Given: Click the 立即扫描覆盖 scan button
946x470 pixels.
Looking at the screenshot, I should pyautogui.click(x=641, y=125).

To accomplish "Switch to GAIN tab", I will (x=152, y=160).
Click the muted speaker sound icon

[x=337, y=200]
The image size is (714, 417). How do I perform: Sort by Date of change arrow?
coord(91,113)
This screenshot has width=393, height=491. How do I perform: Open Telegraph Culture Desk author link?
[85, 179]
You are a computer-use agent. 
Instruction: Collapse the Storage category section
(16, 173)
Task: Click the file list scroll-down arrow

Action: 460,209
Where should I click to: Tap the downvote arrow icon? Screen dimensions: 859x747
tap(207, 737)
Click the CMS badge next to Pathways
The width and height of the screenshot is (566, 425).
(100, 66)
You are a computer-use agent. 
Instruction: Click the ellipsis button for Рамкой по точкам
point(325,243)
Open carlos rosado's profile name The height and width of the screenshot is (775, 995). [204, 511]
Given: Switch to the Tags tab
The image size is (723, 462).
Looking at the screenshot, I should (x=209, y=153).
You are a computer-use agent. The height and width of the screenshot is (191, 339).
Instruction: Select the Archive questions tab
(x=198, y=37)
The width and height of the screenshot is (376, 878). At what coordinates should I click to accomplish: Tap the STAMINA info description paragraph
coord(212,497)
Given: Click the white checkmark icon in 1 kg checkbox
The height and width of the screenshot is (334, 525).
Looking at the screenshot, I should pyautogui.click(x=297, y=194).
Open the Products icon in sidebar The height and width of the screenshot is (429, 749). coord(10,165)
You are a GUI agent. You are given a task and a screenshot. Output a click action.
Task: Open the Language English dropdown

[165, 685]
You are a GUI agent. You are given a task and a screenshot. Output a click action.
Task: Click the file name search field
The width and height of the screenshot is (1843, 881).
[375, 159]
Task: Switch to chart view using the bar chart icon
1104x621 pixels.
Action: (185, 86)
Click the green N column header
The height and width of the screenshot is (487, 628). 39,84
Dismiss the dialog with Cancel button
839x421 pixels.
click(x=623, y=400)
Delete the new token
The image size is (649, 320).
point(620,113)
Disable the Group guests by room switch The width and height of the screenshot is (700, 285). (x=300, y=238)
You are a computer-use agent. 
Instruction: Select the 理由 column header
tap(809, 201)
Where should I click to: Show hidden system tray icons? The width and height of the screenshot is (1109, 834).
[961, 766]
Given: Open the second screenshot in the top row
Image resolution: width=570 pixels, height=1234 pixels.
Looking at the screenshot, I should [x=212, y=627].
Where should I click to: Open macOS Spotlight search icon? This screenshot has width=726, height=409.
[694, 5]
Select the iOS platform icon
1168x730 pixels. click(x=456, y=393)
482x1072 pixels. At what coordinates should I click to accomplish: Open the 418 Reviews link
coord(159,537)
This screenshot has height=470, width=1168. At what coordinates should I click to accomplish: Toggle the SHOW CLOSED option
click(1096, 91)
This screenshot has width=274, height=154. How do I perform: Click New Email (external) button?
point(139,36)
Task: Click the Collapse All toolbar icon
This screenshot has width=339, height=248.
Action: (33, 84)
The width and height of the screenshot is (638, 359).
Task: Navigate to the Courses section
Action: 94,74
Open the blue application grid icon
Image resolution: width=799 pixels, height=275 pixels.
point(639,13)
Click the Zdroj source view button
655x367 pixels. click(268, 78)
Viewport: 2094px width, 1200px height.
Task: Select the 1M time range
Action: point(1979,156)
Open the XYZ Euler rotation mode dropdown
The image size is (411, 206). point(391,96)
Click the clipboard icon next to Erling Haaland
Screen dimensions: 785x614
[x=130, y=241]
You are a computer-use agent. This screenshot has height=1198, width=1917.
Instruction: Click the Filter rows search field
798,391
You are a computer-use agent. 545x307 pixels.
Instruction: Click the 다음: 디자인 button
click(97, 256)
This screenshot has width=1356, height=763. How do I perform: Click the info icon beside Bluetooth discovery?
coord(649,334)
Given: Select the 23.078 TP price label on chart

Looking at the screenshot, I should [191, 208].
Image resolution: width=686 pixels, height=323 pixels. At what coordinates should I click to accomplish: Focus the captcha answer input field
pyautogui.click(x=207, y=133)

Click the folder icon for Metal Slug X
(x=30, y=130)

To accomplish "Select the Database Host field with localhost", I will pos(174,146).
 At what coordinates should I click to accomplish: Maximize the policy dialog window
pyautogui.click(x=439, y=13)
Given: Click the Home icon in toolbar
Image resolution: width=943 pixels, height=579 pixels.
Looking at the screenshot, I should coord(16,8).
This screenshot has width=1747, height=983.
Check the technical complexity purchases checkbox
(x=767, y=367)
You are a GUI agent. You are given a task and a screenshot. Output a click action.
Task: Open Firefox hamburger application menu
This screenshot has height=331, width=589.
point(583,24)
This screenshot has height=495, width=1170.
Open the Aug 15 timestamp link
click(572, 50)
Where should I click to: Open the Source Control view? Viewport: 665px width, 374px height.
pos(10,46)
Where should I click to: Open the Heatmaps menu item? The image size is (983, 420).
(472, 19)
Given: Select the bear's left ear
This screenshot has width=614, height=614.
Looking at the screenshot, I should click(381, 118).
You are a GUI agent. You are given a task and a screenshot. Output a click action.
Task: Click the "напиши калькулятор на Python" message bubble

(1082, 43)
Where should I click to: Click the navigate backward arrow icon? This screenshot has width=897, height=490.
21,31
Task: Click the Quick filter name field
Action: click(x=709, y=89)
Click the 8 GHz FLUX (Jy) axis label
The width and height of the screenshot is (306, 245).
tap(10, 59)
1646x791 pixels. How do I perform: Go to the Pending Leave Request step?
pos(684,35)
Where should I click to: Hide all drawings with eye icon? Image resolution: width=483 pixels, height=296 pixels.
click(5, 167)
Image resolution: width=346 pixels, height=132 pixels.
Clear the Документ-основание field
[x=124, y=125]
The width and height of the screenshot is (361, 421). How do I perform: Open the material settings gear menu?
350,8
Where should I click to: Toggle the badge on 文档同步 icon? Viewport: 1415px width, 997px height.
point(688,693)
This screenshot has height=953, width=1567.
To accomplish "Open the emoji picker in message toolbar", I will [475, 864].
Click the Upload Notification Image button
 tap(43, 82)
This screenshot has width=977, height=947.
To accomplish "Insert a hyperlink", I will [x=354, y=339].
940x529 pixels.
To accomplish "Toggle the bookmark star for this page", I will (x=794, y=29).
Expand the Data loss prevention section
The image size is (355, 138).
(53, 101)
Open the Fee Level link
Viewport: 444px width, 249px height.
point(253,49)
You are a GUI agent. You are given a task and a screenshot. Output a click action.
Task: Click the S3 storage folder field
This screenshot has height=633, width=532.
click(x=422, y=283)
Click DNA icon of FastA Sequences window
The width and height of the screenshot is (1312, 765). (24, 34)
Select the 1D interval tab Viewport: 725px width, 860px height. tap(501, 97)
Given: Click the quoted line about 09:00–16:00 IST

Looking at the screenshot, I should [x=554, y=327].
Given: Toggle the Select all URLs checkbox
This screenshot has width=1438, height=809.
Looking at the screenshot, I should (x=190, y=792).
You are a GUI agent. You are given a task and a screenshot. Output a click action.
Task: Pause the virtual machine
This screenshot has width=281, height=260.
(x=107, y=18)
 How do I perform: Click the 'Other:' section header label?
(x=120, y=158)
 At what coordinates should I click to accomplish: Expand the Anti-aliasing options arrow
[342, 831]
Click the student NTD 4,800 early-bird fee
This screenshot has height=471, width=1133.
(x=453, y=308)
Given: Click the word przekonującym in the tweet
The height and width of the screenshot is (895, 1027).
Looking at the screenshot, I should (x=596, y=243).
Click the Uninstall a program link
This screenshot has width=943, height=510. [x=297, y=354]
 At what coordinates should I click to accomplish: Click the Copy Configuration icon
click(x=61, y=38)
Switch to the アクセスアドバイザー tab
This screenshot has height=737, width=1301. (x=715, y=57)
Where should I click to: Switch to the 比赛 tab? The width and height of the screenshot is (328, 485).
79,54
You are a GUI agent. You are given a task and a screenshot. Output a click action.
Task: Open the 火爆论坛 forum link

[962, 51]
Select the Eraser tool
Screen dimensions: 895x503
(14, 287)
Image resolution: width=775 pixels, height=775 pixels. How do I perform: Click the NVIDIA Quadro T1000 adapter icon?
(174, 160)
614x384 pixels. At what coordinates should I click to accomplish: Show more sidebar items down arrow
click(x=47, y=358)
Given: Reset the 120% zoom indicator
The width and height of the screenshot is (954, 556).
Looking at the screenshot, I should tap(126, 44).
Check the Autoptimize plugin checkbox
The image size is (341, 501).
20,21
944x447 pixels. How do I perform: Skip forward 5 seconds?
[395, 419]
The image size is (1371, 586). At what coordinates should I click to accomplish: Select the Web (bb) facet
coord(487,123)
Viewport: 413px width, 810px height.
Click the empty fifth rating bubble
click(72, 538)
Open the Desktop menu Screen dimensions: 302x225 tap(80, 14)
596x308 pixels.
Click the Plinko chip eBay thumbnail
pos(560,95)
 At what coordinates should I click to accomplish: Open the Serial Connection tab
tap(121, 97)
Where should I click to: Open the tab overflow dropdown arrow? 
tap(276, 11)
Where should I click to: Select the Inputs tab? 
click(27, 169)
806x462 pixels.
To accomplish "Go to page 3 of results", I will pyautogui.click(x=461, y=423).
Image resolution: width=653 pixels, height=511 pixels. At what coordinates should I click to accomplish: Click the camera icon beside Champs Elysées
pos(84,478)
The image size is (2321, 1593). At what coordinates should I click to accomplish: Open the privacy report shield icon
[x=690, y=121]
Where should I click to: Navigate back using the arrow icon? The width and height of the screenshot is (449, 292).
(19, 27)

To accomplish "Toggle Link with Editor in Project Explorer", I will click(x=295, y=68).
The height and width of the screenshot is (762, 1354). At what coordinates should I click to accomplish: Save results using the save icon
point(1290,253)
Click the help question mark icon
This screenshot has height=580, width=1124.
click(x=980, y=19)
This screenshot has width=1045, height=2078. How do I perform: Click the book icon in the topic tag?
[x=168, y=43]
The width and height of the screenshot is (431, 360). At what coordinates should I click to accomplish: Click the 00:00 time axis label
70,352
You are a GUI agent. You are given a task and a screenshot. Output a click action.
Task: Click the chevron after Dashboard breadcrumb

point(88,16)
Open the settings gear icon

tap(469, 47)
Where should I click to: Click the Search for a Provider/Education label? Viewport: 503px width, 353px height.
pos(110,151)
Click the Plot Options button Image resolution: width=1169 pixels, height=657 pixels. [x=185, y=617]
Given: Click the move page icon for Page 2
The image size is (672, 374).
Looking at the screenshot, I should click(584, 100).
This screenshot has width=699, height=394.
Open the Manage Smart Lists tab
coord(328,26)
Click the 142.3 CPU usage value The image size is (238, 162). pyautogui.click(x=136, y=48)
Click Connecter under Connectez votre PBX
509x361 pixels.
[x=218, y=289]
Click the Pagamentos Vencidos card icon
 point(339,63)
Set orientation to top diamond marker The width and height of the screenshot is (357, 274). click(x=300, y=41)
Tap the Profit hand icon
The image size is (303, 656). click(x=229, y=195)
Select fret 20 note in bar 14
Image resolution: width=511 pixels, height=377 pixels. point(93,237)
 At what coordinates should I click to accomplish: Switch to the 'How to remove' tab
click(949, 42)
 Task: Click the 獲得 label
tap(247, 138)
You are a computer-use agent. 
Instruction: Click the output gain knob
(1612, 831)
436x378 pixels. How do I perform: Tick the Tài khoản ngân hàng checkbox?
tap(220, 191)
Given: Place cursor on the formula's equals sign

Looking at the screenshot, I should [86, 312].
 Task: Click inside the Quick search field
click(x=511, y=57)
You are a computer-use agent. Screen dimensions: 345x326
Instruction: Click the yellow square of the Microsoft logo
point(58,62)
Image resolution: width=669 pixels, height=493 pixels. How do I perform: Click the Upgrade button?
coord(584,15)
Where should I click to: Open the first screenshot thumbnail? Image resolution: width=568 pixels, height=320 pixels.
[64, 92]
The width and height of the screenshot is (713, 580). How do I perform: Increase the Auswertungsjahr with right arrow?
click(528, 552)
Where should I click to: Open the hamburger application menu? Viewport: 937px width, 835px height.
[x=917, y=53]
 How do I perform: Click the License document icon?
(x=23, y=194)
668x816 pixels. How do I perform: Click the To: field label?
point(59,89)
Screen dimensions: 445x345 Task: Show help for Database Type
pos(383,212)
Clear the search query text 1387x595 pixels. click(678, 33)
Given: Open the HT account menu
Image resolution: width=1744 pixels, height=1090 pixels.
========
◆ **TASK BRIEF**
Reproduce unchanged the entries above, from the line that contains "Click the help question mark icon" through the line that contains "coord(328,26)", and nothing else.

◆ **EXERCISE RESPONSE**
Click the help question mark icon
This screenshot has height=580, width=1124.
click(x=980, y=19)
This screenshot has width=1045, height=2078. How do I perform: Click the book icon in the topic tag?
[x=168, y=43]
The width and height of the screenshot is (431, 360). At what coordinates should I click to accomplish: Click the 00:00 time axis label
70,352
You are a GUI agent. You are given a task and a screenshot. Output a click action.
Task: Click the chevron after Dashboard breadcrumb

point(88,16)
Open the settings gear icon

tap(469, 47)
Where should I click to: Click the Search for a Provider/Education label? Viewport: 503px width, 353px height.
pos(110,151)
Click the Plot Options button Image resolution: width=1169 pixels, height=657 pixels. [x=185, y=617]
Given: Click the move page icon for Page 2
The image size is (672, 374).
Looking at the screenshot, I should click(584, 100).
This screenshot has width=699, height=394.
Open the Manage Smart Lists tab
coord(328,26)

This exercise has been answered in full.